For scripting and CI gating, write the structured report to a file and key off the exit status:
$ aasm policy simulate --policy egress-policy.yaml --against traffic.jsonl \
--output-file report.json
$ cat report.json
{
"total_events": 3,
"denied": 2,
"allowed": 1,
"approval_required": 0,
"budget_impact_usd": null,
"flagged_outcomes": [
{ "event_index": 1, "action": "net:POST:https://evil.example.com/exfil",
"decision": "deny", "reason": "host not in network allowlist" },
{ "event_index": 2, "action": "net:GET:https://raw.githubusercontent.com/org/repo/main/README.md",
"decision": "deny", "reason": "host not in network allowlist" }
]
}
You can also dry-run against live traffic for a fixed window instead of a file:
$ aasm policy simulate --policy egress-policy.yaml --live --duration 60s
Step 3 — Enforce at the proxy
Bring up the sidecar and trust its CA so TLS interception works:
$ aasm proxy install-ca # add the per-host CA to the OS trust store
$ aasm proxy start # listens on 127.0.0.1:8899 by default
$ aasm proxy status
aasm proxy start accepts --listen <addr> (default 127.0.0.1:8899),
--gateway <url> to point it at the gateway that owns the policy, and
--ca-dir <dir> for CA storage.

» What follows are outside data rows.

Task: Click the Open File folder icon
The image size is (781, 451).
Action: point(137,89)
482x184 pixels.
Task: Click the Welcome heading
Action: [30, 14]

Agents launched via aasm run have the proxy
injected automatically (Step 3 of
Govern an agent end-to-end); for other processes, route
their HTTPS through the proxy address.
When the policy is applied, the proxy refuses any CONNECT to a host outside the allowlist and the refusal is written to the audit log.
Result
Outbound traffic is now constrained to an explicit allowlist, verified with a dry-run before it could affect a running agent, and enforced at the network layer without modifying the agent’s code.